È di qualche anno fa la notizia di un’Amministrazione Comunale che, in maniera provocatoria (e non so fino a che punto!), ha deliberato l’acquisto di un certo numero di biglietti di una lotteria, al fine di sanare con un’eventuale vincita le dissestate finanze cittadine. Dietro questa provocazione, però, si cela la difficoltà, e forse la rinuncia, a dare una risposta istituzionale al problema, magari temendo risultati più modesti di quelli che “un colpo di fortuna” avrebbe potuto garantire.
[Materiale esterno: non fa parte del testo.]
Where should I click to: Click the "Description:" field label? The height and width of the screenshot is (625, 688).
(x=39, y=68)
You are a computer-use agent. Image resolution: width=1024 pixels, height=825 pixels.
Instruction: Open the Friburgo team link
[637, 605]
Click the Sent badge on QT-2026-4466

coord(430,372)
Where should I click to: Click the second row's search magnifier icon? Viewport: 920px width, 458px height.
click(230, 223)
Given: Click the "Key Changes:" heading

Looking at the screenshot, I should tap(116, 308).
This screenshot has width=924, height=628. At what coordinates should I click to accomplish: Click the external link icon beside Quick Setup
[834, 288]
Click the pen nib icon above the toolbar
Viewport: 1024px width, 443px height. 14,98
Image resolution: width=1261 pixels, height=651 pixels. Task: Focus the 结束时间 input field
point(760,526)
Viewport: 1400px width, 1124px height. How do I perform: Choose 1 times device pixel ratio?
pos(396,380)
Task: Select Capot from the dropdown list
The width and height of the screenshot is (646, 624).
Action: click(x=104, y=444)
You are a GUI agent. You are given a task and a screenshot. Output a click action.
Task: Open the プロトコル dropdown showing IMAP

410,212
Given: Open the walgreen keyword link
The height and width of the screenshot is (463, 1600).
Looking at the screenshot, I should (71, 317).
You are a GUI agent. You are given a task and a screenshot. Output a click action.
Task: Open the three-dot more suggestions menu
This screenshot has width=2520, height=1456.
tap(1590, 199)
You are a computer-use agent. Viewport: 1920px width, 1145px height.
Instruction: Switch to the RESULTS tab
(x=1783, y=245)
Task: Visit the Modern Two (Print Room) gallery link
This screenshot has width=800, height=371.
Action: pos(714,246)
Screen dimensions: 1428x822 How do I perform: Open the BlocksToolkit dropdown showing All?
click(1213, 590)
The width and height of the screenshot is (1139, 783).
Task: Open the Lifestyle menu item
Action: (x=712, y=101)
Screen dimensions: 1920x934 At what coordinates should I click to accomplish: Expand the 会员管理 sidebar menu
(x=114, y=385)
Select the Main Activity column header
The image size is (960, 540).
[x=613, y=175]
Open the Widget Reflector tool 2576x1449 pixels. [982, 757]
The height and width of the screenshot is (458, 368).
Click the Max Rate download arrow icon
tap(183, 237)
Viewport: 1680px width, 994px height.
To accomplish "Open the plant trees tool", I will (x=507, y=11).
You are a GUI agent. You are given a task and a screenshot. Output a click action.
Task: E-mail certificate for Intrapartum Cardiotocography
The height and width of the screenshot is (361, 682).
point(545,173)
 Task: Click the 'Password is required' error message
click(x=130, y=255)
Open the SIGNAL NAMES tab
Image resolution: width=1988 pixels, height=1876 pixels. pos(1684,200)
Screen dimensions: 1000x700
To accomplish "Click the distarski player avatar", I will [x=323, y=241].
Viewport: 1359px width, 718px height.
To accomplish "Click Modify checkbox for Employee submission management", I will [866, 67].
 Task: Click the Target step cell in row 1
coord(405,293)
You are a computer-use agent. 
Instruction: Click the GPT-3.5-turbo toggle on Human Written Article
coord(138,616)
La stessa cosa, forse anche in maniera più drammatica, si verifica quando il problema tocca il singolo individuo, il cui impegno fra l’altro non ha le spalle coperte dalle pur attualmente critiche garanzie di un’istituzione. Pessimismo e rassegnazione diventano, allora, l’inevitabile epilogo.

Perché impegnarsi nello studio e nella scuola? Perché intraprendere il difficile percorso di un’esperienza lavorativa autonoma? Perché scommettersi in percorsi di formazione e di crescita professionale, se non siamo certi di quanto il futuro ci può garantire?… Allora meglio tentare la Sorte.

Non si può più nemmeno aspettare che la dea bendata ci venga a trovare, come avveniva ad esempio con i numeri del lotto in sogno, magari per intermediazione di qualche benevolo defunto o per “smorfia” del contenuto stesso dei sogni. L’urgenza impone che noi stessi si vada in cerca della fortuna, quasi che anch’essa sia stanca di aggirarsi fra gli uomini e rassegnata quanto i suoi eventuali beneficiari.

Così, nelle tabaccherie e nei bar, avventori sempre più numerosi si vedono impegnati a grattare o a compilare schedine, sperando che proprio quel giorno la loro strada incroci quella della buona sorte.

E intanto, come nella mitologia dell’antica Grecia, dove le divinità si presentavano agli uomini sotto mendaci vesti, la Rassegnazione spesso travestita da Speranza si fa sempre più presente, la sfiducia verso il futuro sempre più grande, sempre più pressante la domanda su ciò che altri, compresa la Fortuna, possono fare per noi… per noi che sempre più ci caliamo nell’apatia e nell’immobilismo, senza più chiederci cosa possiamo fare di nostro per dare, o almeno tentare di dare, una svolta alla nostra esistenza.

Forse dovremmo riscoprire la possibilità di essere meno fatalisti, artefici più attivi del nostro vivere; allora potremo forse anche riprendere a “giocare con le scommesse”, magari ridimensionandone i termini e l’entità, riscoprendo che la Fortuna potrebbe volerci dare una mano, ma senza mai lasciare che essa sia la scrittrice unica del libro della nostra vita.